With COVID-19’s arrival, that division is no longer just a set of numbers. It’s literally deadly, pointing directly at that part of our working population where COVID-19 is most likely to find its victims: in our vulnerable yet essential workers.

Yet recent economic rescue efforts have tipped the economic balance even more in wealth’s direction. The Federal Reserve has guaranteed billions of dollars of corporate bonds, propping up the stock market by insulating private equity junk bond holders from their bad decisions.

Large corporations took one quarter of the first $2 trillion package and smaller businesses got little. Caterpillar took the grants and loans but nonetheless announced plans to lay off thousands of their workers while granting a $500 million dividend to its stockholders. Other large companies followed suit.

It’s no surprise, really. We know wealth serves wealth, but we’re still expected to believe that a stock market in which barely half of the nation is invested is a sensible measure of our economy’s health.

Phooey!

If our economy really served the people, we would have a healthcare system that works for everyone, not for insurance companies. We would have fixed our failing infrastructure instead of just talking about it. Our college students would not be trillions of dollars in debt. We would have a progressive tax system that placed the burden on those who could afford to pay. Workers would be at the table when trade agreements are hammered out, and labor unions would be encouraged, not under constant attack.

Instead, we are kept from meeting the obvious needs of the majority by the immense gravitational pull of too much money in too few hands.

In some respects, we’re even going backwards. Three million have lost health insurance since 2016, and since their health insurance was tied to lost jobs, an estimated 27 million are now left hanging out, flapping in the COVID-19 breeze.

The rational healthcare, infrastructure and education funding we don’t have and corporate-friendly trade agreements we do are both symptom and cause of the inequality which poisons our politics.

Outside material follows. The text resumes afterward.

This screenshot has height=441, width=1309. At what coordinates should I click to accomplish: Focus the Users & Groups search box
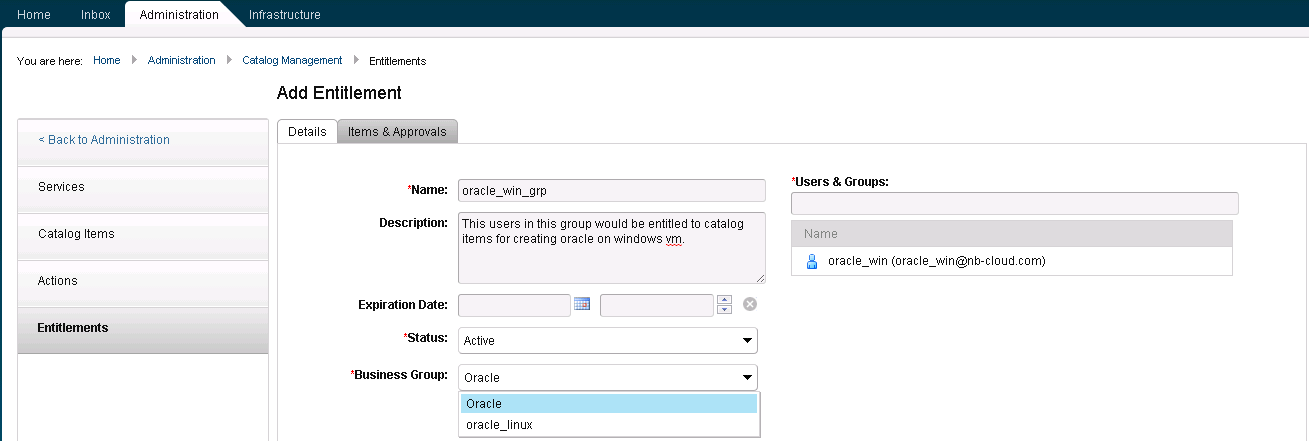(1014, 203)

Instead of blaming the system, we blame one another (even mask-wearing has become an ironic symbol of our political divisions), dissipating our energy in the anger and despondency that blind us to the real cause of the mess we’re in.

As lethal as it is, COVID-19 is not the gravest threat we face. The inequality pandemic that afflicts our nation is far deadlier to ourselves and to our democracy.

In 1992, James Carville, Bill Clinton’s political advisor, famously said, “It’s the economy, stupid.” He had the right words but in the wrong order. If we didn’t know it before, COVID-19 has taught us that. An effective cure for any disease must begin with a sound diagnosis.

It is our stupid economy that is making us sick.


Ken Winkes is a retired teacher and high school principal.